**TASK PROMPT:** Print all of the data exactly.

Segment Start: INPUT MATERIAL

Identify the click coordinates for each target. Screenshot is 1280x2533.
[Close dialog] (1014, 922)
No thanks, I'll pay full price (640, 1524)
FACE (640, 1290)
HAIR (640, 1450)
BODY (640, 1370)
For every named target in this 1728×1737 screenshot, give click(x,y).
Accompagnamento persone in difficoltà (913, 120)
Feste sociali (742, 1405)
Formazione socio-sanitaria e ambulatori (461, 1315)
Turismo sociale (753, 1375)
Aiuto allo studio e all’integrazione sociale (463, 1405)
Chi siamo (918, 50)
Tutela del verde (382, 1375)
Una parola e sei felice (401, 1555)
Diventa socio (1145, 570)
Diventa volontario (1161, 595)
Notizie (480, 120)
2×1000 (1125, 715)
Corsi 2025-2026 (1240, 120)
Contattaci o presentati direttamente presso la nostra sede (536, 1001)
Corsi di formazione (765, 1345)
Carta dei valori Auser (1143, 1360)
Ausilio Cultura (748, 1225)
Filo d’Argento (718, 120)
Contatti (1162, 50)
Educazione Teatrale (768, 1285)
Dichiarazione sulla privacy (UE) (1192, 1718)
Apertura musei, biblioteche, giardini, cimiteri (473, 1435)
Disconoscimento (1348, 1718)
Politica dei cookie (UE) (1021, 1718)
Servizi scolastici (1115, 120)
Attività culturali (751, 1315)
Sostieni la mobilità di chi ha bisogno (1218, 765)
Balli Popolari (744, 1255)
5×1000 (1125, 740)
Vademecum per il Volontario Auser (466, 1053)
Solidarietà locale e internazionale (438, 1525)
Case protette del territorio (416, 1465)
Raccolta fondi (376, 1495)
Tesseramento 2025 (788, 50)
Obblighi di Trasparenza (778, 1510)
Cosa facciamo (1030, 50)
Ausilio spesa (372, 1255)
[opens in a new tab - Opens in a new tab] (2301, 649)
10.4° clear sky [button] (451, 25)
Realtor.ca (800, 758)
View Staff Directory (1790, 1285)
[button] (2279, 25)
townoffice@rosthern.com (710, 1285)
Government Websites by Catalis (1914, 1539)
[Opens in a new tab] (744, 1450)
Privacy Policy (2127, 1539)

Segment End: INPUT MATERIAL

**RESPONSE:**
Identify the click coordinates for each target. Screenshot is 1280x2533.
[Close dialog] (1014, 922)
No thanks, I'll pay full price (640, 1524)
FACE (640, 1290)
HAIR (640, 1450)
BODY (640, 1370)
For every named target in this 1728×1737 screenshot, give click(x,y).
Accompagnamento persone in difficoltà (913, 120)
Feste sociali (742, 1405)
Formazione socio-sanitaria e ambulatori (461, 1315)
Turismo sociale (753, 1375)
Aiuto allo studio e all’integrazione sociale (463, 1405)
Chi siamo (918, 50)
Tutela del verde (382, 1375)
Una parola e sei felice (401, 1555)
Diventa socio (1145, 570)
Diventa volontario (1161, 595)
Notizie (480, 120)
2×1000 (1125, 715)
Corsi 2025-2026 (1240, 120)
Contattaci o presentati direttamente presso la nostra sede (536, 1001)
Corsi di formazione (765, 1345)
Carta dei valori Auser (1143, 1360)
Ausilio Cultura (748, 1225)
Filo d’Argento (718, 120)
Contatti (1162, 50)
Educazione Teatrale (768, 1285)
Dichiarazione sulla privacy (UE) (1192, 1718)
Apertura musei, biblioteche, giardini, cimiteri (473, 1435)
Disconoscimento (1348, 1718)
Politica dei cookie (UE) (1021, 1718)
Servizi scolastici (1115, 120)
Attività culturali (751, 1315)
Sostieni la mobilità di chi ha bisogno (1218, 765)
Balli Popolari (744, 1255)
5×1000 (1125, 740)
Vademecum per il Volontario Auser (466, 1053)
Solidarietà locale e internazionale (438, 1525)
Case protette del territorio (416, 1465)
Raccolta fondi (376, 1495)
Tesseramento 2025 (788, 50)
Obblighi di Trasparenza (778, 1510)
Cosa facciamo (1030, 50)
Ausilio spesa (372, 1255)
[opens in a new tab - Opens in a new tab] (2301, 649)
10.4° clear sky [button] (451, 25)
Realtor.ca (800, 758)
View Staff Directory (1790, 1285)
[button] (2279, 25)
townoffice@rosthern.com (710, 1285)
Government Websites by Catalis (1914, 1539)
[Opens in a new tab] (744, 1450)
Privacy Policy (2127, 1539)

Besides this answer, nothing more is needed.